Assignment
Exactly reproduce the line containing "Where should I" and all later lines to the end of the entries, leaving the pictures out of your copy.

Data for processing

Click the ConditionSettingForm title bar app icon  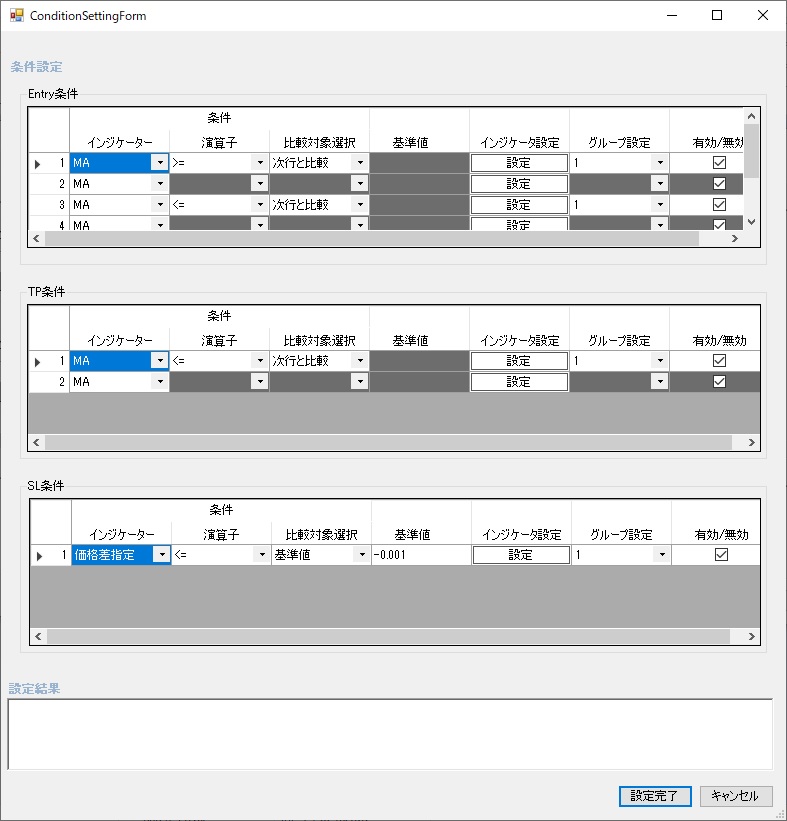click(x=17, y=16)
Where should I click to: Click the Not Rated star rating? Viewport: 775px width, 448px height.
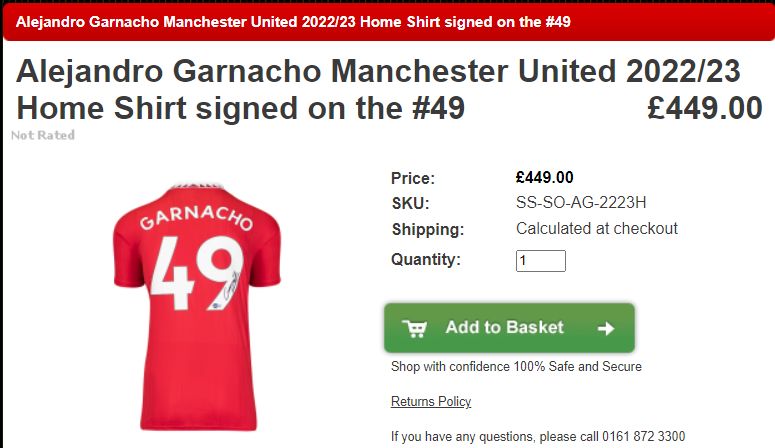pos(43,135)
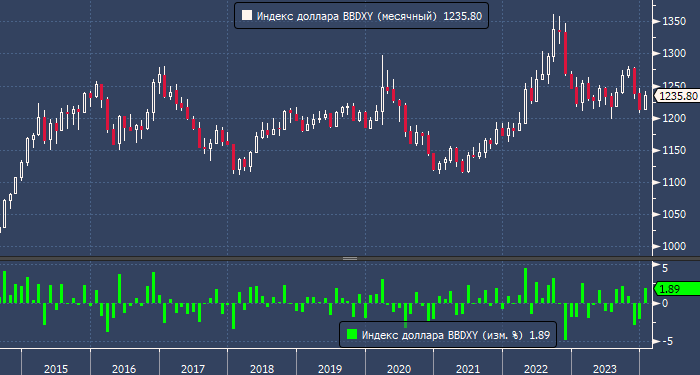Click the white BBDXY legend swatch
This screenshot has height=375, width=700.
point(246,16)
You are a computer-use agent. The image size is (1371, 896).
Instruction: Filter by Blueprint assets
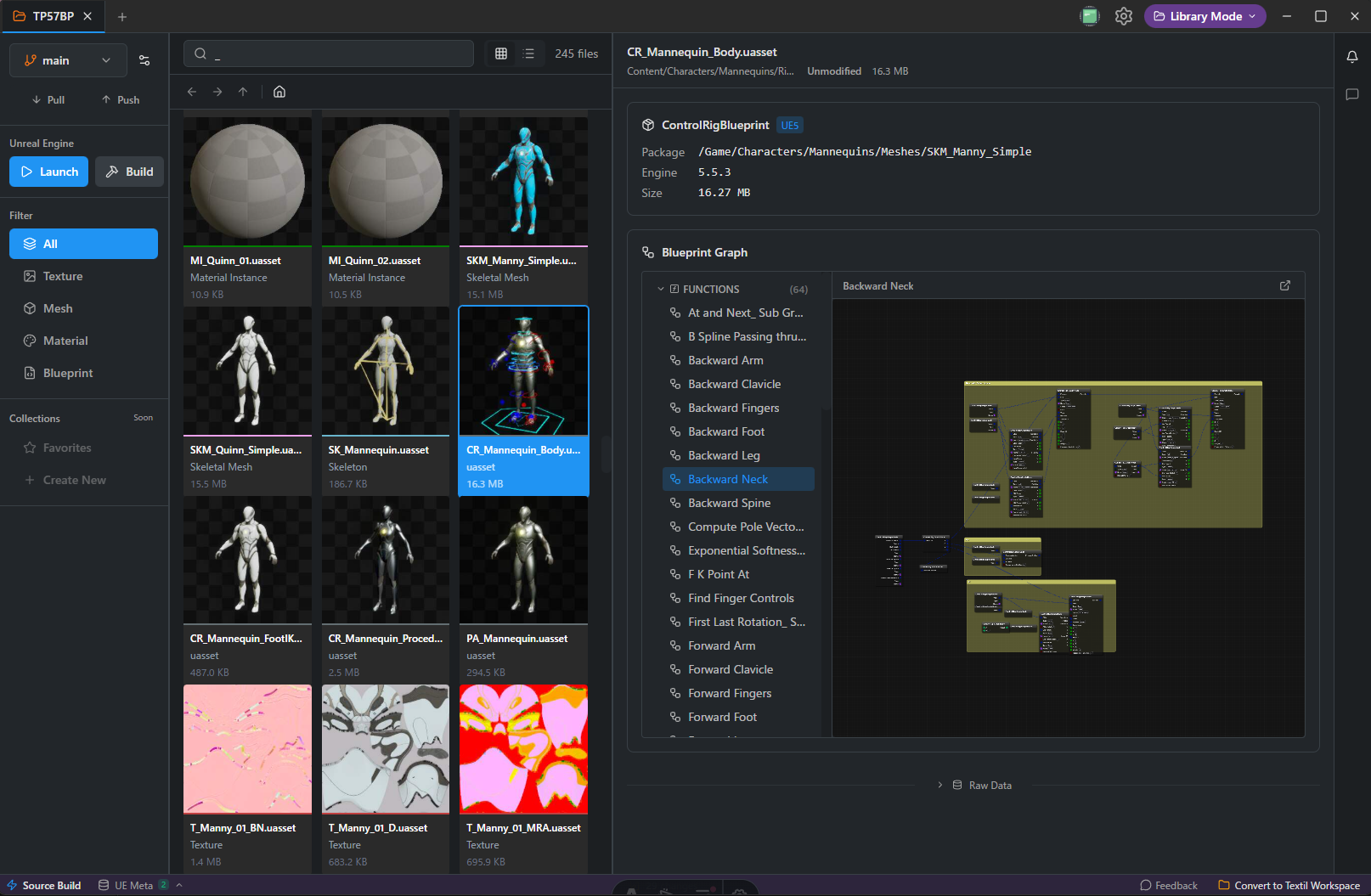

Answer section
Where should I click to: Click the Not Rated star rating? Viewport: 775px width, 448px height.
pos(43,135)
Click the white BBDXY legend swatch
This screenshot has height=375, width=700.
point(246,16)
You are a computer-use agent. The image size is (1371, 896).
Instruction: Filter by Blueprint assets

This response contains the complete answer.